Start of DATASET CONTENT

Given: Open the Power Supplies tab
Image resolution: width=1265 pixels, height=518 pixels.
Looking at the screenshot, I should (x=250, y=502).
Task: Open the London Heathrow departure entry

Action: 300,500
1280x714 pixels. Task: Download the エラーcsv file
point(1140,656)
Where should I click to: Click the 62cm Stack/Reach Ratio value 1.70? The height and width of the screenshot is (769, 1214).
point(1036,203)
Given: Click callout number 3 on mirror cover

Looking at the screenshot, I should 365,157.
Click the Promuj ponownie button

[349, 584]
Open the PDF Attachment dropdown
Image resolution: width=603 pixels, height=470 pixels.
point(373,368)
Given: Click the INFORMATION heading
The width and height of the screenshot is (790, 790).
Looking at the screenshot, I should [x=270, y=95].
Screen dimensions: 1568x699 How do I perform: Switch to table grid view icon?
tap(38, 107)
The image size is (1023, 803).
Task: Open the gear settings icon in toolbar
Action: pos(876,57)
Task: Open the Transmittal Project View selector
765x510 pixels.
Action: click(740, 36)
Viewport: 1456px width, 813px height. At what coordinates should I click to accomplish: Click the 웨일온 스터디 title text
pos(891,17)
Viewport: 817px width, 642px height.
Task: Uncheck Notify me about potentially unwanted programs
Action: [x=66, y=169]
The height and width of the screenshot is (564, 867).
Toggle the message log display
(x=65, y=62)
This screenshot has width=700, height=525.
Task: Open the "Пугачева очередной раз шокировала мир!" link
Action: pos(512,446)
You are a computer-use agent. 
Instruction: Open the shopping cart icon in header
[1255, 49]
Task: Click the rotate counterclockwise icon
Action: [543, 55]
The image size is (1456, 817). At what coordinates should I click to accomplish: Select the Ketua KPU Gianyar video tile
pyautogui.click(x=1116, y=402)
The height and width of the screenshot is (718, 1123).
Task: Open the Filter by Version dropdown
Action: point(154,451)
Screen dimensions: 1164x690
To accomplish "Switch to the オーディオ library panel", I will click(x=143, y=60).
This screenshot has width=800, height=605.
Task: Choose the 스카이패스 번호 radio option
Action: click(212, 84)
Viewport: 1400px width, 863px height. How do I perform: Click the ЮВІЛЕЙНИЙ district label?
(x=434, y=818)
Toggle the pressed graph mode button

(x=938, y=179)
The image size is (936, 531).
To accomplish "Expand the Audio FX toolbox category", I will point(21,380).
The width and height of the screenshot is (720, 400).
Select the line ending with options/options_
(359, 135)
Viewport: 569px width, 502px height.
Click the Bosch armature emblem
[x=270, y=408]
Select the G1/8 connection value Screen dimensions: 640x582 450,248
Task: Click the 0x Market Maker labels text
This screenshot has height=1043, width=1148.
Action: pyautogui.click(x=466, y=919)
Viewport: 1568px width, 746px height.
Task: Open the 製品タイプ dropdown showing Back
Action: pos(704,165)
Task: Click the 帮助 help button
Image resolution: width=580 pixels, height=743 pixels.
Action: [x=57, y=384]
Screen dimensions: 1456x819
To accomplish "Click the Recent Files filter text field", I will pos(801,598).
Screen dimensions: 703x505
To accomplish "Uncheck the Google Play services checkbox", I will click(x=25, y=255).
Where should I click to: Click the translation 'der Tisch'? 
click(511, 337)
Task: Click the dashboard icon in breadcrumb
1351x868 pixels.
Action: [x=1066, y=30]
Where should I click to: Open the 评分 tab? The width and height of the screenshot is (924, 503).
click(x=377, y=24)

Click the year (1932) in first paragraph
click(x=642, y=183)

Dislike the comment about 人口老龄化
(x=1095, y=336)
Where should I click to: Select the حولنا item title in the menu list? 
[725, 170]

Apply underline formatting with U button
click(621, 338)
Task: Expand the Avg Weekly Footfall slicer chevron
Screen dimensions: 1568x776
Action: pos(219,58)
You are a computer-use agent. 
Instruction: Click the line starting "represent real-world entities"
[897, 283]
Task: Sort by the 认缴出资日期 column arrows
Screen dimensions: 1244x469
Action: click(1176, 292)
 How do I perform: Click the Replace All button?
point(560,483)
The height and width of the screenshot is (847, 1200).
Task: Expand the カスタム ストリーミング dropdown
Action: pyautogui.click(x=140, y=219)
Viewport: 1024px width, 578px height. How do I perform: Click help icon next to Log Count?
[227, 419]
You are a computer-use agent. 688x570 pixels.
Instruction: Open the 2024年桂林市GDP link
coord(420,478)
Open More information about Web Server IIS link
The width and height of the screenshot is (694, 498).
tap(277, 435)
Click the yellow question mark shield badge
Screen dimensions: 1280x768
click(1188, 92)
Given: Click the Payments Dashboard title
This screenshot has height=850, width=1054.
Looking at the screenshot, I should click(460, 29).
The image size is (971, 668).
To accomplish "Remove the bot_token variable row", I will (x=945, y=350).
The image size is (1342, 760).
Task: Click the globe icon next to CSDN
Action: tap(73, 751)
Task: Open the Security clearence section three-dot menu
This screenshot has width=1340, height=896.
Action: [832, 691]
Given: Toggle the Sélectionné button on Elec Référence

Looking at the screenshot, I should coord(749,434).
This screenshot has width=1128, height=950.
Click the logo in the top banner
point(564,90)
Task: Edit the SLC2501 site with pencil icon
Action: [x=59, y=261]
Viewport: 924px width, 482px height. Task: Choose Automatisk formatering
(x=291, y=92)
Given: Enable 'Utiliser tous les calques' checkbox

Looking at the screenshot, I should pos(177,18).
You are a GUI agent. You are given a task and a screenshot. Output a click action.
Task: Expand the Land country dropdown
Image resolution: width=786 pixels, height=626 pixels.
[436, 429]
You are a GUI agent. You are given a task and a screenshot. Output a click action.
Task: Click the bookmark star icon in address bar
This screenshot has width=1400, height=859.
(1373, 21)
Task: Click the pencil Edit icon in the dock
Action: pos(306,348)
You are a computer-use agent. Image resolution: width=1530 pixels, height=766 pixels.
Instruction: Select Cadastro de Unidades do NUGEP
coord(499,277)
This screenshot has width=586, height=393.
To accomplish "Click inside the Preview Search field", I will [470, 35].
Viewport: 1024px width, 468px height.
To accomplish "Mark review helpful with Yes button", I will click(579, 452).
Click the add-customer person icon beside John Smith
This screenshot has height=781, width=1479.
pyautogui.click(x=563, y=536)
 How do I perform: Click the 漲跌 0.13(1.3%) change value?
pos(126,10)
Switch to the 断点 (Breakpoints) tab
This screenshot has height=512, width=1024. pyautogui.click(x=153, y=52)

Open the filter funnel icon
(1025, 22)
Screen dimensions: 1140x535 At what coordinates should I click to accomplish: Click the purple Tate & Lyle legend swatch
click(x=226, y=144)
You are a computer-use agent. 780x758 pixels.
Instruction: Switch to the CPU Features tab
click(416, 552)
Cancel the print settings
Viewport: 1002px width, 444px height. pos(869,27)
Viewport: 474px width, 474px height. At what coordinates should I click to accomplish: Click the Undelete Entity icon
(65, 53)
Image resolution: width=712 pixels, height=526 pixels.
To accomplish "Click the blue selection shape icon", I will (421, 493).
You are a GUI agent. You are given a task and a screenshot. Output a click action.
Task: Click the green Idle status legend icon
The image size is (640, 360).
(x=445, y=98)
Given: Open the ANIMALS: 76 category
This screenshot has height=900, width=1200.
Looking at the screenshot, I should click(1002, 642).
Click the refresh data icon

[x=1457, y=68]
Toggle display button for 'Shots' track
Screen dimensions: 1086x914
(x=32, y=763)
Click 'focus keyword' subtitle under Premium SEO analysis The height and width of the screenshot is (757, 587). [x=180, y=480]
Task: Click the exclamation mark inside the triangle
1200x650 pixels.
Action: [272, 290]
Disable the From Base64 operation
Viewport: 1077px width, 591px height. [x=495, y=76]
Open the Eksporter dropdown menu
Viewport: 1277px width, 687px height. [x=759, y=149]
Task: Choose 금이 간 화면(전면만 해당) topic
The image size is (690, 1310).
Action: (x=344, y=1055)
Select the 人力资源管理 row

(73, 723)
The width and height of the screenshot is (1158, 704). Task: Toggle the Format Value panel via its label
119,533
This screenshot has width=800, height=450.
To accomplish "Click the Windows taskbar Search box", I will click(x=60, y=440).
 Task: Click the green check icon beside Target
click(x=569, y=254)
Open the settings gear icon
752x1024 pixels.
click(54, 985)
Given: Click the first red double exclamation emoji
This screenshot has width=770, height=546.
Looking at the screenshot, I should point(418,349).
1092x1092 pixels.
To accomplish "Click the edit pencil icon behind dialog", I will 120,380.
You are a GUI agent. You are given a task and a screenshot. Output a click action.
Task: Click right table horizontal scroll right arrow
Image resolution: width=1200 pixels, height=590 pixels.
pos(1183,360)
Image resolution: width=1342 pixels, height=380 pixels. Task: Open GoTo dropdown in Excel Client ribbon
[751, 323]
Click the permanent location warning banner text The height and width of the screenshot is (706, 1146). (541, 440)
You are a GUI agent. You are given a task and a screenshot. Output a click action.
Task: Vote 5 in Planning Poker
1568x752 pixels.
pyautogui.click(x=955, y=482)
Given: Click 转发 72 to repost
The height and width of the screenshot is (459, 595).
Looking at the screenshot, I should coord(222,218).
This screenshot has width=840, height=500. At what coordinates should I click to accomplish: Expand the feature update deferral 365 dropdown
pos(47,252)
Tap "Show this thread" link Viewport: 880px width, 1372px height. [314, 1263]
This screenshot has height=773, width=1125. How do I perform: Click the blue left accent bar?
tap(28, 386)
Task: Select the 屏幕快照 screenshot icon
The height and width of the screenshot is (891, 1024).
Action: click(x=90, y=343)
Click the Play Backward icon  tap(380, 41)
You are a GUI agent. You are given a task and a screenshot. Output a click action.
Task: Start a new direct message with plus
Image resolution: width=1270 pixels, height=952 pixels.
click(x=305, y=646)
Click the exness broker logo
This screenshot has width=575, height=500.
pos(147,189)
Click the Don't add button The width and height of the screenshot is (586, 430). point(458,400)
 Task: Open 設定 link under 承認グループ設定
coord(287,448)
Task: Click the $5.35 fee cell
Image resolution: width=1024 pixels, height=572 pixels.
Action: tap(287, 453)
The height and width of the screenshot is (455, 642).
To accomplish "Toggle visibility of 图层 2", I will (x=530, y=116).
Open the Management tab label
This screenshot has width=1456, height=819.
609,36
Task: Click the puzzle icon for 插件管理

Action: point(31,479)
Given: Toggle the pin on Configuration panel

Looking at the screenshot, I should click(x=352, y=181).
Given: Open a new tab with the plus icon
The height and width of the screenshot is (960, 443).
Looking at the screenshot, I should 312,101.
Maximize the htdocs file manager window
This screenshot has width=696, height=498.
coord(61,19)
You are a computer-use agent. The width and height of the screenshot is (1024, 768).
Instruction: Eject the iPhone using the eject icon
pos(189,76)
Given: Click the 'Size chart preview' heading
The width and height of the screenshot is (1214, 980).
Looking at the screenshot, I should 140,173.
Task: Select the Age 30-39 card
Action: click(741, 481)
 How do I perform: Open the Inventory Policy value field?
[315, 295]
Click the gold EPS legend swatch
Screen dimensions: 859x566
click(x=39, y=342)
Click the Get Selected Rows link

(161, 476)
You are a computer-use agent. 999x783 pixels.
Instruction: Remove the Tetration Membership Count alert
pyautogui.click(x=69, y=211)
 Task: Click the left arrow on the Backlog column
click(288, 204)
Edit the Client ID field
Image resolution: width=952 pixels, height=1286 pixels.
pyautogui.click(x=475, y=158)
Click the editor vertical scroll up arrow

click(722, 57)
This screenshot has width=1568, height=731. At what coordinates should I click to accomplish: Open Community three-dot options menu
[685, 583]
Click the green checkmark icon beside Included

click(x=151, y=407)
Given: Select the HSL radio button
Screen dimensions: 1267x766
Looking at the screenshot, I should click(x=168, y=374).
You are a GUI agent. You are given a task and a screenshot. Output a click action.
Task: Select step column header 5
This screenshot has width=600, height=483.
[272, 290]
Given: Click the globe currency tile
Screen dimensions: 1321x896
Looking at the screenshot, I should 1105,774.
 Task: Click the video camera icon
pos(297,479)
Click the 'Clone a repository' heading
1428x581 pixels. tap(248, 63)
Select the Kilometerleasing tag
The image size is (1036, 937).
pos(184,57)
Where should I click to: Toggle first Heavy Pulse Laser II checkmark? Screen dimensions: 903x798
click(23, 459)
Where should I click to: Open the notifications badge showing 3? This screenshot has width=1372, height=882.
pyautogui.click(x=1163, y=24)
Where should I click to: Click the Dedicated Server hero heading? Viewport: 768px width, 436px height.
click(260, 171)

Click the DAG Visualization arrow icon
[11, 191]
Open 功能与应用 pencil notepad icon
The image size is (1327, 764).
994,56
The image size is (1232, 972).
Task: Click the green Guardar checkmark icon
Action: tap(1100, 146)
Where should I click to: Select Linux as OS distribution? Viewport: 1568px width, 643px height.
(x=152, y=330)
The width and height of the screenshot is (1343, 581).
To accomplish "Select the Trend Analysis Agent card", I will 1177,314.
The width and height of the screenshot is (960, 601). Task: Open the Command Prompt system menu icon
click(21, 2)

End of DATASET CONTENT

* WORK REQUEST: Starting with the line that holds "The width and height of the screenshot is (790, 790)." and ending with the line that holds "Task: Click the 0x Market Maker labels text", retype every line in the data above exactly, and nothing else.

* RESULT FOR THIS EXERCISE:
The width and height of the screenshot is (790, 790).
Looking at the screenshot, I should [x=270, y=95].
Screen dimensions: 1568x699 How do I perform: Switch to table grid view icon?
tap(38, 107)
The image size is (1023, 803).
Task: Open the gear settings icon in toolbar
Action: pos(876,57)
Task: Open the Transmittal Project View selector
765x510 pixels.
Action: click(740, 36)
Viewport: 1456px width, 813px height. At what coordinates should I click to accomplish: Click the 웨일온 스터디 title text
pos(891,17)
Viewport: 817px width, 642px height.
Task: Uncheck Notify me about potentially unwanted programs
Action: [x=66, y=169]
The height and width of the screenshot is (564, 867).
Toggle the message log display
(x=65, y=62)
This screenshot has width=700, height=525.
Task: Open the "Пугачева очередной раз шокировала мир!" link
Action: pos(512,446)
You are a computer-use agent. 
Instruction: Open the shopping cart icon in header
[1255, 49]
Task: Click the rotate counterclockwise icon
Action: [543, 55]
The image size is (1456, 817). At what coordinates should I click to accomplish: Select the Ketua KPU Gianyar video tile
pyautogui.click(x=1116, y=402)
The height and width of the screenshot is (718, 1123).
Task: Open the Filter by Version dropdown
Action: point(154,451)
Screen dimensions: 1164x690
To accomplish "Switch to the オーディオ library panel", I will click(x=143, y=60).
This screenshot has width=800, height=605.
Task: Choose the 스카이패스 번호 radio option
Action: click(212, 84)
Viewport: 1400px width, 863px height. How do I perform: Click the ЮВІЛЕЙНИЙ district label?
(x=434, y=818)
Toggle the pressed graph mode button

(x=938, y=179)
The image size is (936, 531).
To accomplish "Expand the Audio FX toolbox category", I will point(21,380).
The width and height of the screenshot is (720, 400).
Select the line ending with options/options_
(359, 135)
Viewport: 569px width, 502px height.
Click the Bosch armature emblem
[x=270, y=408]
Select the G1/8 connection value Screen dimensions: 640x582 450,248
Task: Click the 0x Market Maker labels text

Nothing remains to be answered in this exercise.